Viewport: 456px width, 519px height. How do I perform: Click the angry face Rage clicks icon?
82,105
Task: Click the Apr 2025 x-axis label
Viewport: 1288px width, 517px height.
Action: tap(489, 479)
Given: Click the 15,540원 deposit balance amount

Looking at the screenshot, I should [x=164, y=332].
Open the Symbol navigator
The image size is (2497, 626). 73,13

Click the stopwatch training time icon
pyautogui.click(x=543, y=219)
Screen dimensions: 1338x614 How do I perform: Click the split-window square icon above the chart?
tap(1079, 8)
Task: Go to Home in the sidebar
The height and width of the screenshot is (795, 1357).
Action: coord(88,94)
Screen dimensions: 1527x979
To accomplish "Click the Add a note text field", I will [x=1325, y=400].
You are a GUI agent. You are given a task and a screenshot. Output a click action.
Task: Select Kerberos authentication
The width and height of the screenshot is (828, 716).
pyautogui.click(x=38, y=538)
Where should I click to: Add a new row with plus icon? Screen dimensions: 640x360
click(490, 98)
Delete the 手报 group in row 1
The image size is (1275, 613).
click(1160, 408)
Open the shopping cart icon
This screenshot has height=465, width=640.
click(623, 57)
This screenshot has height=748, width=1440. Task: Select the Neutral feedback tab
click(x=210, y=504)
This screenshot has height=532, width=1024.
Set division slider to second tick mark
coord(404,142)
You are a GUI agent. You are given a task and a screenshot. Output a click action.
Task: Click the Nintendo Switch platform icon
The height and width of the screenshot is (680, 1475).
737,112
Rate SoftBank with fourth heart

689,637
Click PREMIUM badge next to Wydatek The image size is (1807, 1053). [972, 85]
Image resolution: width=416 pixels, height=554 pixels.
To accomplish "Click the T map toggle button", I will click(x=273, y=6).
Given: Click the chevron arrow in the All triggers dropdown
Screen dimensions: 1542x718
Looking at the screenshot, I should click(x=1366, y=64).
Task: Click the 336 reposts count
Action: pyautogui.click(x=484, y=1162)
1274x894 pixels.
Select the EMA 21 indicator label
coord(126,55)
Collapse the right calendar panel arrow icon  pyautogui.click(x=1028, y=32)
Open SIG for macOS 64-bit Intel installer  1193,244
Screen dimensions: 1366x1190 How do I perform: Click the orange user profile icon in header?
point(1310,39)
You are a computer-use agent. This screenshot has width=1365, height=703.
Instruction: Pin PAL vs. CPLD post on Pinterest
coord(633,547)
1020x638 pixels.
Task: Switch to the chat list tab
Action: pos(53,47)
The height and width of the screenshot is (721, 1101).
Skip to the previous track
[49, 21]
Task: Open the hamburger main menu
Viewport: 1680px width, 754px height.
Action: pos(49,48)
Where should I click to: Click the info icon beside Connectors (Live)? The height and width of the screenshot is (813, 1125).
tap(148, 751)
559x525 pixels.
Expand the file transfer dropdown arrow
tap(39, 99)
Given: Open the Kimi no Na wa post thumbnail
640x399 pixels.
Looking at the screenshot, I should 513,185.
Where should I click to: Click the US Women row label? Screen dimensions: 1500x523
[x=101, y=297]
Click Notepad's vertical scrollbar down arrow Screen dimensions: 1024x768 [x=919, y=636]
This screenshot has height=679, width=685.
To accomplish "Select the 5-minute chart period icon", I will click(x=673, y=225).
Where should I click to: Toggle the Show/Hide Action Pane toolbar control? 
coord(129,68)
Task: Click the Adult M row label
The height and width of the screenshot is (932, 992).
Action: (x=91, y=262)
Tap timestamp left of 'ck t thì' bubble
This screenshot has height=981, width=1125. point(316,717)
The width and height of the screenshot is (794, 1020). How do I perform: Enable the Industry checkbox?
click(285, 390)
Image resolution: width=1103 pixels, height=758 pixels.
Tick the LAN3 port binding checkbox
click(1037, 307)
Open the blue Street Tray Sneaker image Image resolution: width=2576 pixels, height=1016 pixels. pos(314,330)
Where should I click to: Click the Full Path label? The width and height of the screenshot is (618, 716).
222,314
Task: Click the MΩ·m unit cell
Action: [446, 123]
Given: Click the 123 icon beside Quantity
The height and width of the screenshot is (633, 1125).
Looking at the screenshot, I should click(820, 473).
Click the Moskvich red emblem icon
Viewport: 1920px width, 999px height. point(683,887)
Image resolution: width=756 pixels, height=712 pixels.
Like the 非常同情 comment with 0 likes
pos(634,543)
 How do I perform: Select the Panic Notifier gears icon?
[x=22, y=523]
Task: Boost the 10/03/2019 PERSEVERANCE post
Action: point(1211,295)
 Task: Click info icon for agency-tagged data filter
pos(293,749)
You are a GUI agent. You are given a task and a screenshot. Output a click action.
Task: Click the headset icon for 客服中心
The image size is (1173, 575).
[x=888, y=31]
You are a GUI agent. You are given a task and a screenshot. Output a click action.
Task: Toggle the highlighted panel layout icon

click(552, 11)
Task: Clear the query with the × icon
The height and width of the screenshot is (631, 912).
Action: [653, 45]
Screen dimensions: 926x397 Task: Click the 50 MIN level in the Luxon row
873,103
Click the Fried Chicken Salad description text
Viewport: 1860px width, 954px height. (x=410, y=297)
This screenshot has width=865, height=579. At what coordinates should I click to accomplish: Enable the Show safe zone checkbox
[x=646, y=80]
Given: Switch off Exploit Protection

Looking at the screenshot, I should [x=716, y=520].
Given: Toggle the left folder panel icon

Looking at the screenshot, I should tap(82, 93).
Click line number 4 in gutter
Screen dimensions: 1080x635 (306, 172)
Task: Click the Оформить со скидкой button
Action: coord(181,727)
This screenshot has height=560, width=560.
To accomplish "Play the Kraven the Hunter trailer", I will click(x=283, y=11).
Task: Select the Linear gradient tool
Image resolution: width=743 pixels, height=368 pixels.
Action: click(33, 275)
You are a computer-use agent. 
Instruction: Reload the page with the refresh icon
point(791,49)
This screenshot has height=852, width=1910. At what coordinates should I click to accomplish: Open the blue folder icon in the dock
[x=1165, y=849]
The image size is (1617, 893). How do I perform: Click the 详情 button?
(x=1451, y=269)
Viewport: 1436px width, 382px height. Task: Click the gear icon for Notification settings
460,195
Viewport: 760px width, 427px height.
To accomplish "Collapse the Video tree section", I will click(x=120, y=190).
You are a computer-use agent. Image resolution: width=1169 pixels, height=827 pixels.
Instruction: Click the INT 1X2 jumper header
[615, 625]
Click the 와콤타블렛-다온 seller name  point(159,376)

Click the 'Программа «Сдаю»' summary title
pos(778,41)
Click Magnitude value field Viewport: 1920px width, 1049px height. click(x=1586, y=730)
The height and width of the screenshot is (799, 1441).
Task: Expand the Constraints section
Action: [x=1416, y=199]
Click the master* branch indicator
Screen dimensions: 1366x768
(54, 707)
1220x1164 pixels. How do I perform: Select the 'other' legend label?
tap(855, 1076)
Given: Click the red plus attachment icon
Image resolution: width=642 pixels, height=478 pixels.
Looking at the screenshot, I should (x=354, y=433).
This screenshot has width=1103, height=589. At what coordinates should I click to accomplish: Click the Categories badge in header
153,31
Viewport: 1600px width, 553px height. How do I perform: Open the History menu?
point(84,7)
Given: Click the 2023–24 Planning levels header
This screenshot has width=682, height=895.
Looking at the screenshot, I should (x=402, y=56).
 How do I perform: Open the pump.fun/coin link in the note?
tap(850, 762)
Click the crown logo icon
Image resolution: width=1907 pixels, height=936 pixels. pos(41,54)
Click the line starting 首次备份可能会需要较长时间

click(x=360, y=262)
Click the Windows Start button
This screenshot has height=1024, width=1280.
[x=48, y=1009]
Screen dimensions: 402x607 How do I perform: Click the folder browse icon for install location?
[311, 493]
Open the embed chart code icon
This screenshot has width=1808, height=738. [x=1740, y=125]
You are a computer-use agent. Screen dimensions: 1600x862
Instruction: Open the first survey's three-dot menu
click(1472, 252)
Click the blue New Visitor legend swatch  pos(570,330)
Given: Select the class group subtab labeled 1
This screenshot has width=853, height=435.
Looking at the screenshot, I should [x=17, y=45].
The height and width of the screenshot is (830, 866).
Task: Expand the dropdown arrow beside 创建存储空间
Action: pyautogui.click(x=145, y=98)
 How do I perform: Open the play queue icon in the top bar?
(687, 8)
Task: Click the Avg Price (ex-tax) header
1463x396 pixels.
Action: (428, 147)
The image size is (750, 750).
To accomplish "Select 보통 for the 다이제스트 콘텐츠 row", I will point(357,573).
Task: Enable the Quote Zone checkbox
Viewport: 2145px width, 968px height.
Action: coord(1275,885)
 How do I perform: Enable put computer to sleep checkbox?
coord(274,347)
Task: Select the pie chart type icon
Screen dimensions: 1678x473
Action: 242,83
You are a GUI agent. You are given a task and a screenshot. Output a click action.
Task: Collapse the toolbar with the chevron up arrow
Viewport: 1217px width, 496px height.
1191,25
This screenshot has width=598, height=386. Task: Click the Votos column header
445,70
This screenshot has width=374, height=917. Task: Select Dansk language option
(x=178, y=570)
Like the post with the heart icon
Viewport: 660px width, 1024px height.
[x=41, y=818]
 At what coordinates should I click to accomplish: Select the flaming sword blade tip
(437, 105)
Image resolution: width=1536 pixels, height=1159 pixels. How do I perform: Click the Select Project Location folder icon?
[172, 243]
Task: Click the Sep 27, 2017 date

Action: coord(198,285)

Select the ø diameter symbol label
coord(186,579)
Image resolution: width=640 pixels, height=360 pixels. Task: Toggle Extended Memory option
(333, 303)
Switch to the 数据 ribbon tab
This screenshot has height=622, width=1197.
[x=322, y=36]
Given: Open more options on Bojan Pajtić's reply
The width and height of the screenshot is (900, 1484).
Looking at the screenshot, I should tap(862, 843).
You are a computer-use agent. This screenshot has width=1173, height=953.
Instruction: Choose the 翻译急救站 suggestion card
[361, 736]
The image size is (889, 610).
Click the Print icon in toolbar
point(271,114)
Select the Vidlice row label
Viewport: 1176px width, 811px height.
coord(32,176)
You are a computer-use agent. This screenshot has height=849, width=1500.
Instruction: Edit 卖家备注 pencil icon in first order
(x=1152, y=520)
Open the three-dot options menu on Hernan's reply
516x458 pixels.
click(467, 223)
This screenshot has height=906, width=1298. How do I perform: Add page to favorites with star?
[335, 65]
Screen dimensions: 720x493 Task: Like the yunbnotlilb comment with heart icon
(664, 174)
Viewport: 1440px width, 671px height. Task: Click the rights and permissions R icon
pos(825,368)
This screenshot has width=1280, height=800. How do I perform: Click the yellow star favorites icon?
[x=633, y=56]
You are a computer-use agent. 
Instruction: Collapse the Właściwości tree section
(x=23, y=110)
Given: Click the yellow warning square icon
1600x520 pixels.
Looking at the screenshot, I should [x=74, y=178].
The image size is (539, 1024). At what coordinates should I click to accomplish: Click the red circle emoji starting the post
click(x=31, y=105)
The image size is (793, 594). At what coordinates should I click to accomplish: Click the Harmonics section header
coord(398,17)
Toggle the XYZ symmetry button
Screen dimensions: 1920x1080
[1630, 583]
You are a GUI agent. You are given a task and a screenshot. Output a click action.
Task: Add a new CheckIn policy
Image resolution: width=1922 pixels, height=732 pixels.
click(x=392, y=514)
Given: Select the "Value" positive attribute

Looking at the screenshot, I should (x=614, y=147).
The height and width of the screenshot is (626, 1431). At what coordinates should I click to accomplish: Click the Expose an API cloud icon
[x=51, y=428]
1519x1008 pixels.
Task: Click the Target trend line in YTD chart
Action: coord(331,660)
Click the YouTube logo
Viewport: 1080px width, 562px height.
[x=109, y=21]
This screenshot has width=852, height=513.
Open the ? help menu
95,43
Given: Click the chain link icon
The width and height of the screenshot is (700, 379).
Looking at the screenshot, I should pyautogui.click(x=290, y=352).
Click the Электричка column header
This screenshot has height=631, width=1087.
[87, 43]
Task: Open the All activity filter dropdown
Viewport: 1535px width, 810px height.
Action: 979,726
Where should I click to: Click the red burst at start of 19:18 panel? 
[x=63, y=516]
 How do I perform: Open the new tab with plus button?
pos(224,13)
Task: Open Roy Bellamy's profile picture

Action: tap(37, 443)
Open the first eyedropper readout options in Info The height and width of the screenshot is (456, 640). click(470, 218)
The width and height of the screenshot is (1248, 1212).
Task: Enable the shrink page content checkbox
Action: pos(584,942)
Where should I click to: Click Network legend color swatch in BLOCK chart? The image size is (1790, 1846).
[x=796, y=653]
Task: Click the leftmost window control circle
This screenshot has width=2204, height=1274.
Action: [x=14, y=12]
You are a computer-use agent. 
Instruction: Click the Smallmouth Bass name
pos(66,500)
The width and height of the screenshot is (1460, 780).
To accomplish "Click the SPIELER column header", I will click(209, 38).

- [What needs to be done]:
Sift the material for lines that include the word "will", and copy each one.

- [Task output]:
To accomplish "Click the Add a note text field", I will [x=1325, y=400].
To accomplish "Click the T map toggle button", I will click(x=273, y=6).
To accomplish "Select the 5-minute chart period icon", I will click(x=673, y=225).
To accomplish "Play the Kraven the Hunter trailer", I will click(x=283, y=11).
To accomplish "Collapse the Video tree section", I will click(x=120, y=190).
To accomplish "Select 보통 for the 다이제스트 콘텐츠 row", I will point(357,573).
To accomplish "Click the SPIELER column header", I will click(209, 38).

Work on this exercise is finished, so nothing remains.